そう絶叫に近い喘ぎを放った瞬間、アイオロスの瞳が妖しく光り、サガの欲望の味が彼の口いっぱいに広がった。

ぐったりとしたサガとは対照的に、アイオロスは口の中をモゴモゴとさせ、舌でそれを転がし、まるでサガのそれを丹念に味わっているようであった。

ゴクン

アイオロスの咽喉が音をたてたと同時に、彼は難しい顔になってうーーんと唸り声をあげた。

われに返ったサガは、キッときつくアイオロスを睨みすえ、右脚に力を込めてアイオロスのわき腹に蹴りを落とそうとした。

「やっぱり」

放たれたサガの蹴りを手を上げて防いだアイオロスは、唇の端から零れる精液を親指でぬぐい満足気にうなずく。

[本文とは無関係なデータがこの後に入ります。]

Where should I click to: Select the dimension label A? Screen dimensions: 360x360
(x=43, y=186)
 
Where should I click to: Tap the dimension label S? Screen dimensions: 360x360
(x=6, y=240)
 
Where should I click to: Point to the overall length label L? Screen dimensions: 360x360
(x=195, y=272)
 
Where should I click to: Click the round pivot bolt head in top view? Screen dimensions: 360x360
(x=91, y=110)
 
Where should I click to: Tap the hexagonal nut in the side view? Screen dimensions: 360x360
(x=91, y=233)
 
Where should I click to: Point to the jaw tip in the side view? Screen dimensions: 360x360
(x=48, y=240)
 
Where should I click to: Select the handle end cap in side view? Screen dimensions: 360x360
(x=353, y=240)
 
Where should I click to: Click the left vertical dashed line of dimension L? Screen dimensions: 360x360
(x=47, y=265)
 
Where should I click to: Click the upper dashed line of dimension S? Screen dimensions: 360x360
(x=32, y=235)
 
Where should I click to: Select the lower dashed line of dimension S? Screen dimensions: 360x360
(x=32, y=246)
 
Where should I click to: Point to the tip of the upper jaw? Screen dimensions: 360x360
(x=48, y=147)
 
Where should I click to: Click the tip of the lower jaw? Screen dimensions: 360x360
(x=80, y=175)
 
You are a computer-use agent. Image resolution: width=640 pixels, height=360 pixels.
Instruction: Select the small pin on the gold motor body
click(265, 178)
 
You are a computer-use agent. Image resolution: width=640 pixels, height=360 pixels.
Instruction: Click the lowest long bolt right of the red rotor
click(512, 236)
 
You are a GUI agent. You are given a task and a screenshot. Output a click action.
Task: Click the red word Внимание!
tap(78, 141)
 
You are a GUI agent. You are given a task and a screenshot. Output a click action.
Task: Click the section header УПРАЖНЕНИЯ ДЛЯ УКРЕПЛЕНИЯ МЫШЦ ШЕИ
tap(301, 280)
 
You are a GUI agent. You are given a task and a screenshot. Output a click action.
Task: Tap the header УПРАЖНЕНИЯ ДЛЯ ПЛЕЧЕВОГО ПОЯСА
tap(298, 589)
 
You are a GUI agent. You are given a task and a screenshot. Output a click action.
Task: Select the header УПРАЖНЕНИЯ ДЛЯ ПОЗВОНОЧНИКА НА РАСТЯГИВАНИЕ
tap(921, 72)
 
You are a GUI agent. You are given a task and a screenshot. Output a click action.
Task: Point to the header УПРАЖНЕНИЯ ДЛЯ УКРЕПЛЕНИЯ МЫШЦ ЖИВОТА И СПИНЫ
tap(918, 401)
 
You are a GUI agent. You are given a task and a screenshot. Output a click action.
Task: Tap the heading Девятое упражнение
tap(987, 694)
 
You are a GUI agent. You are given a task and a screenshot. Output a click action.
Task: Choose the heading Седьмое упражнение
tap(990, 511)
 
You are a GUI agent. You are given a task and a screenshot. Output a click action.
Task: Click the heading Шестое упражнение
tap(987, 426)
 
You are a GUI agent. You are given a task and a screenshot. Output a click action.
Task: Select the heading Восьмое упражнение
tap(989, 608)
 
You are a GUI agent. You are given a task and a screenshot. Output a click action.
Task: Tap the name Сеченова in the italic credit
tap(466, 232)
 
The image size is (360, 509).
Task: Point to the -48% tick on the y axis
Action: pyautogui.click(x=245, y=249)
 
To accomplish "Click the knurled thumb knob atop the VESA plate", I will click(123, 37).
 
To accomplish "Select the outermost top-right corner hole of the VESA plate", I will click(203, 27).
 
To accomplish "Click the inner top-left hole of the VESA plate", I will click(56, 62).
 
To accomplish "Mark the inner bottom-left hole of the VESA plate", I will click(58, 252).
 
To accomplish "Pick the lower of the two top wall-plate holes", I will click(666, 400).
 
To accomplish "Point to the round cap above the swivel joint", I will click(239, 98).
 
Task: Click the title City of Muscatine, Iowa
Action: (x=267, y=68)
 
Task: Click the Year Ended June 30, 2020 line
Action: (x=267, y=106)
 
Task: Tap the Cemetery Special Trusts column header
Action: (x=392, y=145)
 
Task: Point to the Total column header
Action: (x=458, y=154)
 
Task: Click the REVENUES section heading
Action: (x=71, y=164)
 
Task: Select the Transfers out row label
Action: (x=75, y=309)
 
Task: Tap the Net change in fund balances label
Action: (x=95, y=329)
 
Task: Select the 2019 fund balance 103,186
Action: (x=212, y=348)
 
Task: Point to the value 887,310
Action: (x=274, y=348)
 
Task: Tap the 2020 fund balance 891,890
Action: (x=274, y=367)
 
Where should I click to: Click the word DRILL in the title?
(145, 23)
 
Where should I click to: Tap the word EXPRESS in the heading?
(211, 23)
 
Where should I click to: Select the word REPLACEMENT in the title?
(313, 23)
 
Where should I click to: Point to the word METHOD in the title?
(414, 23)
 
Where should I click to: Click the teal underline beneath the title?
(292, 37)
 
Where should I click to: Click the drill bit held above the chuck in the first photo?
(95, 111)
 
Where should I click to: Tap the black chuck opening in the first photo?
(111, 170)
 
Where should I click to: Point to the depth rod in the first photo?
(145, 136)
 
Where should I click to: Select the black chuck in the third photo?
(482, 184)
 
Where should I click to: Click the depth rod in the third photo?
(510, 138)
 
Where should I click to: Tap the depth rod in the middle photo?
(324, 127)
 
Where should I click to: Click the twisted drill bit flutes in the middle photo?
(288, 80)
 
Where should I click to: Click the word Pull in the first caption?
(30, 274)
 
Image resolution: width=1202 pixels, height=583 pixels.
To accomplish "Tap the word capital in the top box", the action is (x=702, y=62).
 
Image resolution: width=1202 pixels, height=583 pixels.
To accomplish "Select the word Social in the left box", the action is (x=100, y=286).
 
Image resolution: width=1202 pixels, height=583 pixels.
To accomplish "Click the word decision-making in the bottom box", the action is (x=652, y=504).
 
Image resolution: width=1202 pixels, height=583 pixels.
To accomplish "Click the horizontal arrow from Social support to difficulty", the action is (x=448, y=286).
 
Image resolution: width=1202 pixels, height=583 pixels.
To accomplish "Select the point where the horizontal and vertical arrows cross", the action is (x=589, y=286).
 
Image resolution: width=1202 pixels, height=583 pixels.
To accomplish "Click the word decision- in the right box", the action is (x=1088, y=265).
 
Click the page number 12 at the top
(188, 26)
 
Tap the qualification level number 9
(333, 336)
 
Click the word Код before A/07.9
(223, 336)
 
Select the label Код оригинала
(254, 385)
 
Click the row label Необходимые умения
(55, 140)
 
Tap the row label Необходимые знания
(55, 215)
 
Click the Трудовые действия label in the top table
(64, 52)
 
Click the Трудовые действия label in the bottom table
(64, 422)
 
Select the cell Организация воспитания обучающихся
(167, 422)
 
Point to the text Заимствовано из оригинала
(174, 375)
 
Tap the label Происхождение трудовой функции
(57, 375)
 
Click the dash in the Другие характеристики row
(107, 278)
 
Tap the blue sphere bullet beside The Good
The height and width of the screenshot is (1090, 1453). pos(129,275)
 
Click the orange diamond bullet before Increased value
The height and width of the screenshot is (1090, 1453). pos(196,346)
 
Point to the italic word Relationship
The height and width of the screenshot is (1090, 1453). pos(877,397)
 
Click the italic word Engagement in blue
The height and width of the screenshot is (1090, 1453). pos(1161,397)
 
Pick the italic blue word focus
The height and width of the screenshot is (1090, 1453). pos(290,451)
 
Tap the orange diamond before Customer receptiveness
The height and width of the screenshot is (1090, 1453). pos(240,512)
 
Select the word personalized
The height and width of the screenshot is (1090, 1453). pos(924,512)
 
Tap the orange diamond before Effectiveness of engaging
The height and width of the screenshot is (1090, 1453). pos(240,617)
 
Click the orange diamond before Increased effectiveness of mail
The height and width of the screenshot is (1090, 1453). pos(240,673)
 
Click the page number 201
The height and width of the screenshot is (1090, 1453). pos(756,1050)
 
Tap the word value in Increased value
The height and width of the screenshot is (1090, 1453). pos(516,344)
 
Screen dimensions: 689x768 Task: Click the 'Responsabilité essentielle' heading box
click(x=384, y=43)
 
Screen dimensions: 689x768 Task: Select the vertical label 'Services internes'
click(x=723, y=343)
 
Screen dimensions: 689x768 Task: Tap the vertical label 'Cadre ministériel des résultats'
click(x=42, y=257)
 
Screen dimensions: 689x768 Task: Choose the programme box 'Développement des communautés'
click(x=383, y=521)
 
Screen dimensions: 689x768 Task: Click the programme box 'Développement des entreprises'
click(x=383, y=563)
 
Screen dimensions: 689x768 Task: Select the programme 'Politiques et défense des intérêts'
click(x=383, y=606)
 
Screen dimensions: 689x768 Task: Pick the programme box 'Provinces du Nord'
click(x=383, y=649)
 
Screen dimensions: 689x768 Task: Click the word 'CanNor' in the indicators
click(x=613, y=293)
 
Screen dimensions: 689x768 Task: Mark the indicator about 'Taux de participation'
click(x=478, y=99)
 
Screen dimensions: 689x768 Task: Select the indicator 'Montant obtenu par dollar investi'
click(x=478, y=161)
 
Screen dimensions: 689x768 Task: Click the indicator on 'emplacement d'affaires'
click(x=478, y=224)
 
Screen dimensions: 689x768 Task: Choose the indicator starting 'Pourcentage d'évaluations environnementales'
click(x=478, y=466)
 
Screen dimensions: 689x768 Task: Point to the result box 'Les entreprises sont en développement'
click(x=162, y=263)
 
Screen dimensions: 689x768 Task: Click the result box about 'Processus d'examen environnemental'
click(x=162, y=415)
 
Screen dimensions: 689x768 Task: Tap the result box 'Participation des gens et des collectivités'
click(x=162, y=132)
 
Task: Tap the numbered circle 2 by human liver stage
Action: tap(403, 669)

「なにが、やっぱりだ。一体、何のつもりだ、アイオロ………っ!」

サガが叫ぶと同時に、精液に濡れた親指をアイオロスはサガの口の中に突っ込んだ。自分の精液の味が口の中に広がり、サガは目を見開き、身体を紅潮させた。

こんな辱めを受ける覚えは、サガにはない。
がりっと、勢いよくアイオロスの指を噛む。ささやかな抵抗だった。

アイオロスはその痛みも気にせず、サガを見下ろした。

「お前さ。昨日、何かいやなことあっただろう?」

「は? 今日は、というよりも、たった今あったが、昨日は無い!」

「嘘言うなよ、サガ……。昨日は鬱だっただろう? また胃薬か睡眠薬飲んだんじゃないか?」

「ど、どうしてそれを……」

ため息交じりに言うアイオロスに、サガは瞳をそらした。
確かに昨日、調子が悪くてくすりを飲んだのである。

「だって、サガの口の中苦かったし……」

「え?」

「それに、精液もちょっと苦かった」

「は?」

「口の中が苦かったのは胃が荒れている証拠だ。精液がいつもの味と違うのは、体調が悪いせいだ。私を甘く見るなよ! いつもより苦かっただろう?」

「な、なんだと? 自分の味など……知らん」

サガは大きく瞳を見開いて、全身を真っ赤に紅潮させるとアイオロスをにらみつけた。
だがその態度はアイオロスに、すべてが真実であることを告げていた。
アイオロスは唇を得意げに吊り上げる。

「ふふっ、やはり図星だな。あれだけ薬は飲むなっていったのに、本当にサガはいうことをきかない奴だな。ったく、主治医のいうことは聞くもんだぜ!」

血が流れる親指を笑顔で目の前に突き出し得意満面なアイオロスに、誰が主治医だ!とパンチを軽く一発くらわし、サガは屈辱に顔を真っ赤に染めながら部屋から出て行ったのであった。